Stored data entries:
########################################

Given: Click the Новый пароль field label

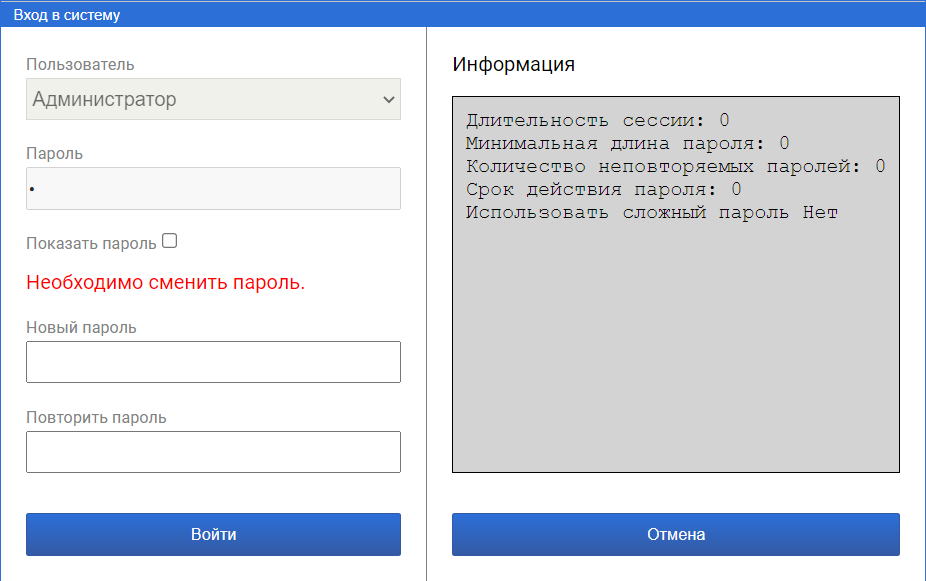Looking at the screenshot, I should point(81,327).
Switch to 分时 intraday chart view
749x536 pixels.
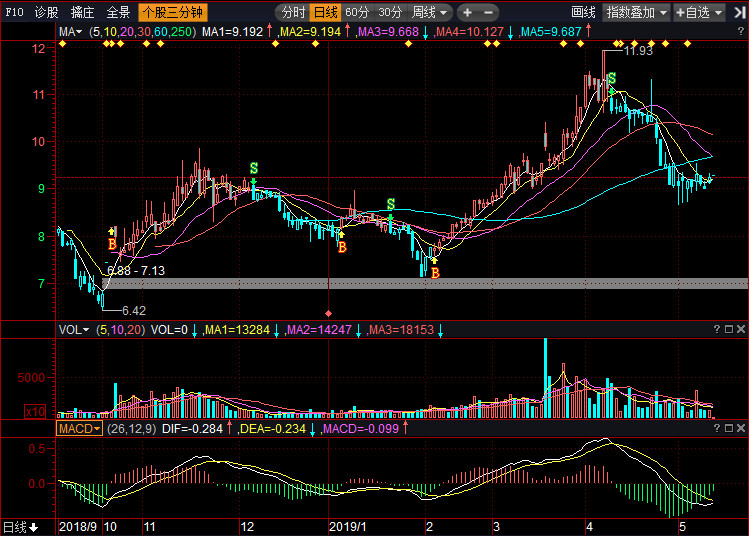pyautogui.click(x=293, y=13)
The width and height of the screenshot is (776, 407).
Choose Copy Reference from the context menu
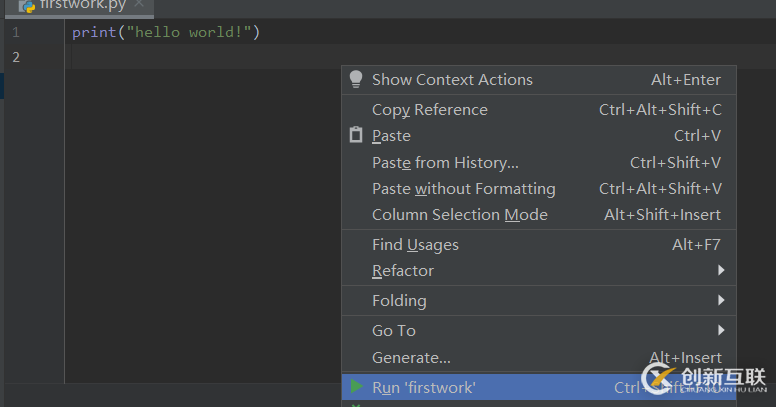pyautogui.click(x=430, y=110)
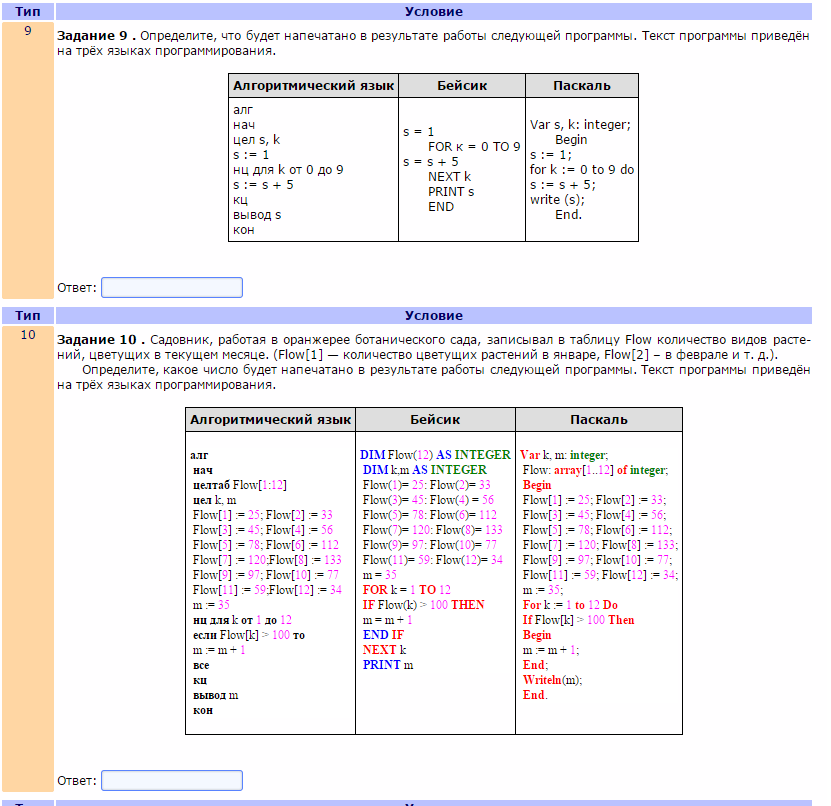831x806 pixels.
Task: Click the answer input field for Задание 9
Action: (171, 288)

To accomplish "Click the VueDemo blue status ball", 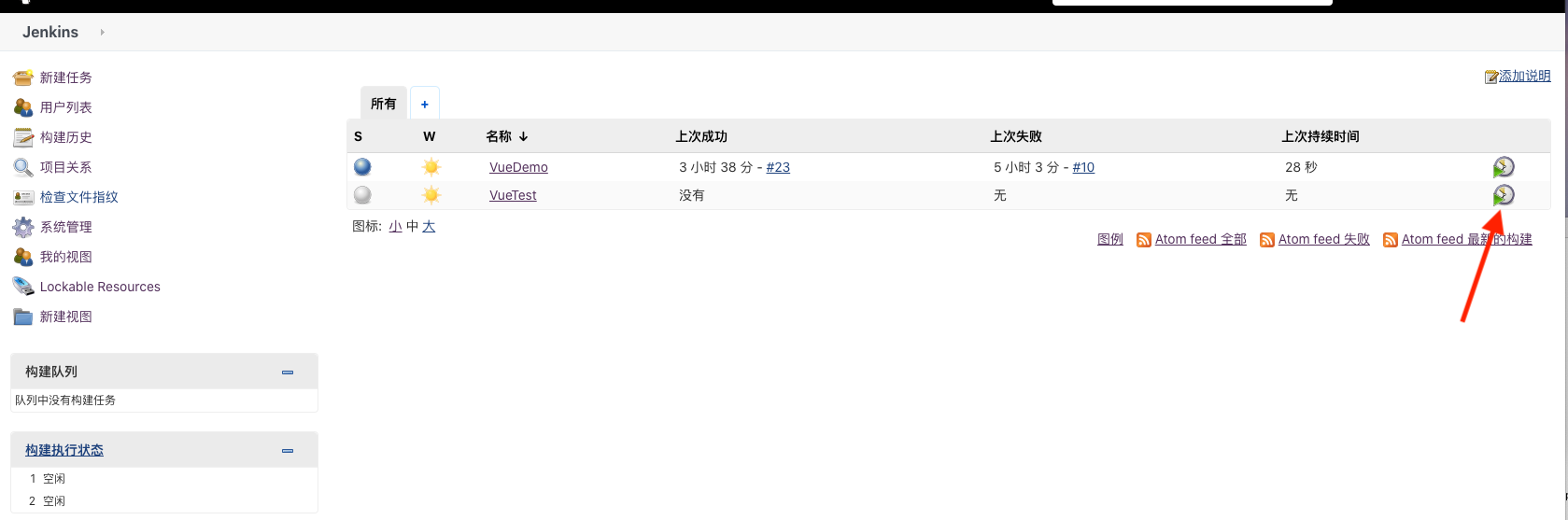I will coord(362,167).
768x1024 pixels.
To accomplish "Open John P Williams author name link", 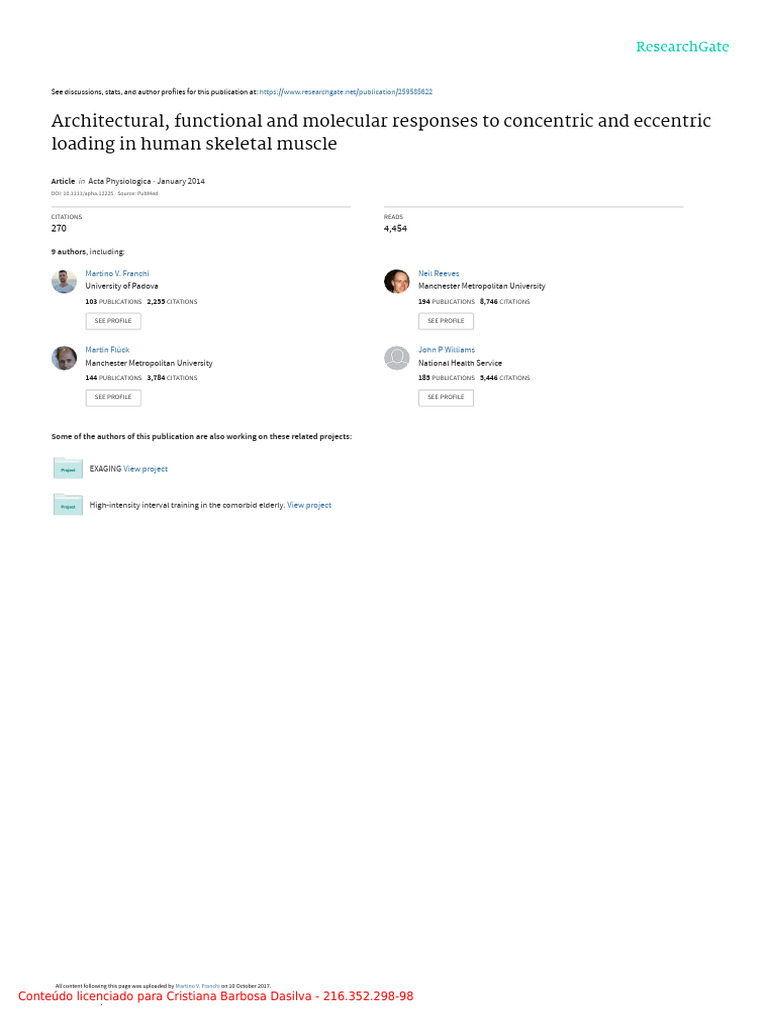I will pyautogui.click(x=446, y=350).
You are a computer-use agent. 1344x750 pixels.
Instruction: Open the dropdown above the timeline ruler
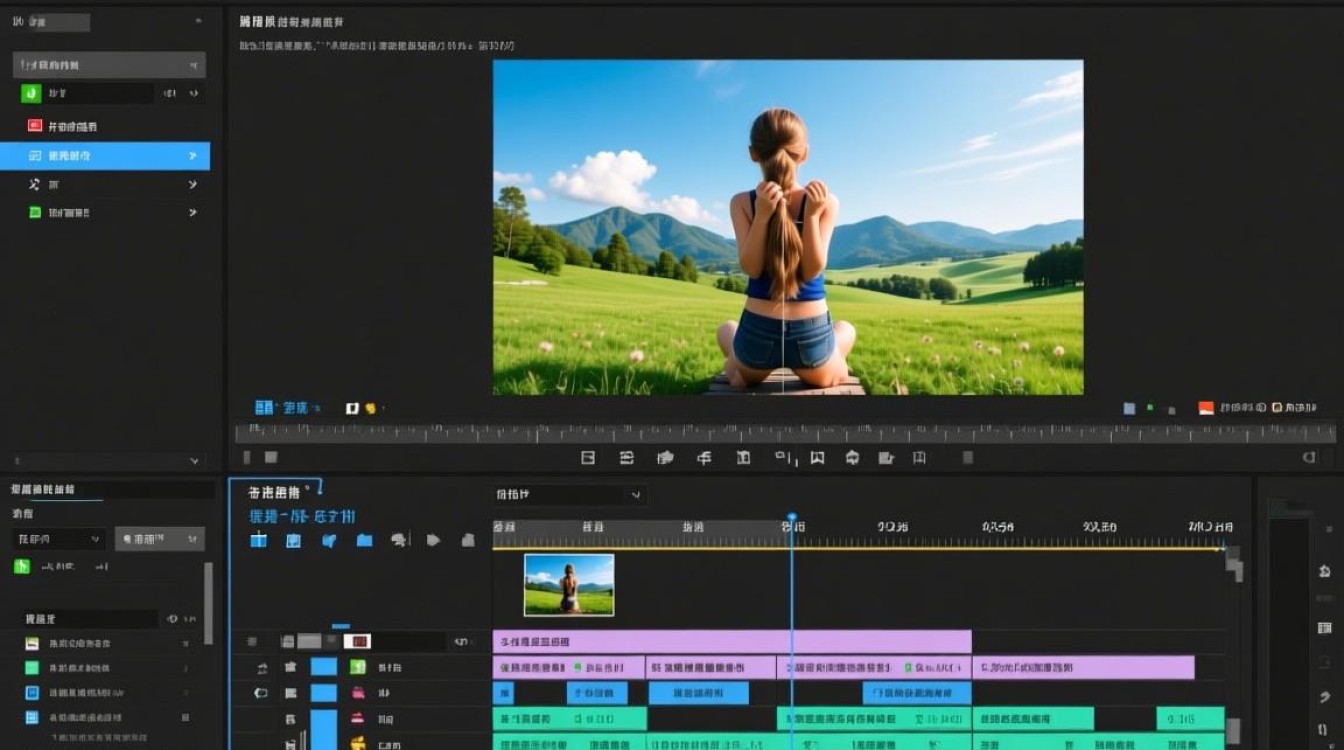(570, 495)
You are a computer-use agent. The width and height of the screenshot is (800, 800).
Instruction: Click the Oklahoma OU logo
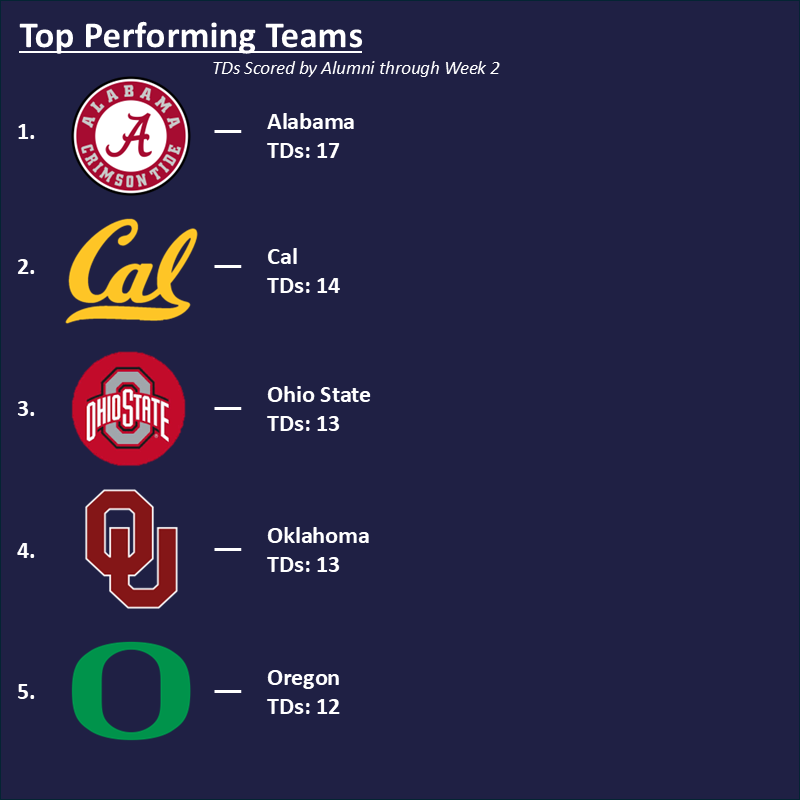tap(131, 549)
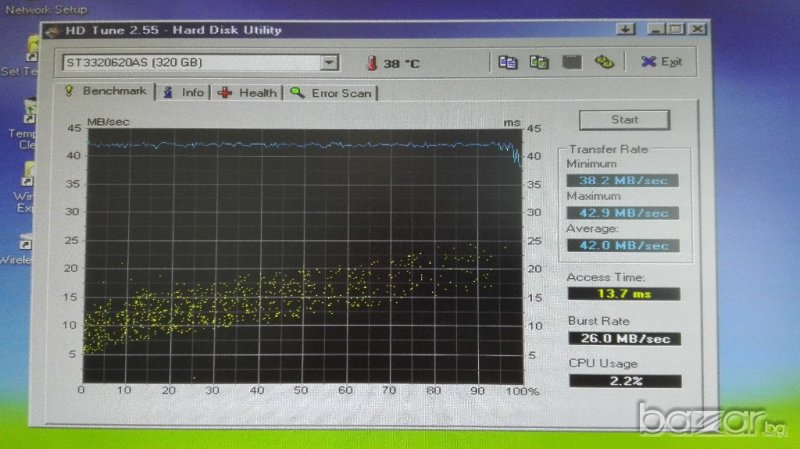
Task: Switch to the Error Scan tab
Action: pyautogui.click(x=332, y=93)
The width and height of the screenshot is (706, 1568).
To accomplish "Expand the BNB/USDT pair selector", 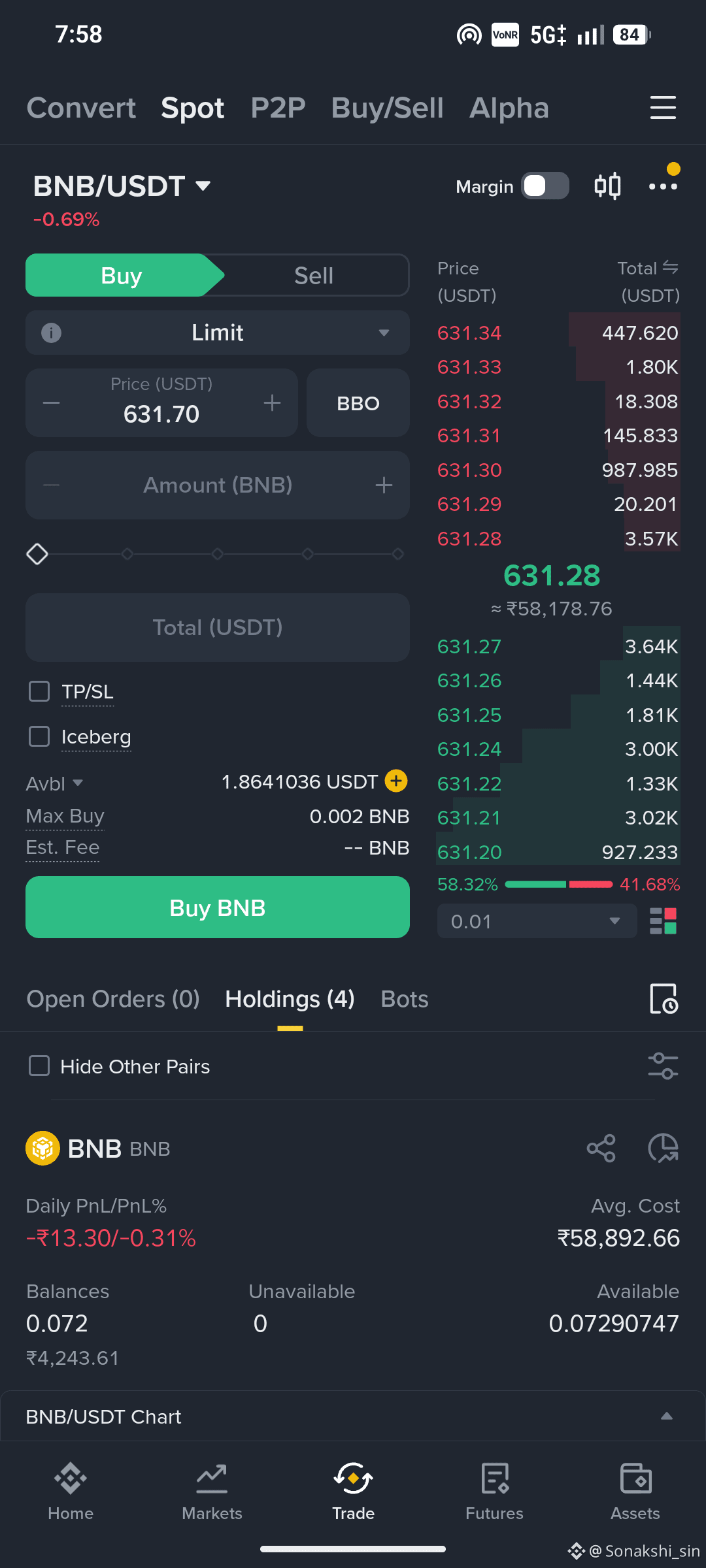I will [122, 186].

########################################

Filter the entries down to the lines with the word "computer" in them.

_Exercise answer:_
You are a computer-use agent. 1344x750 pixels.
You are a computer-use agent. The width and height of the screenshot is (800, 800).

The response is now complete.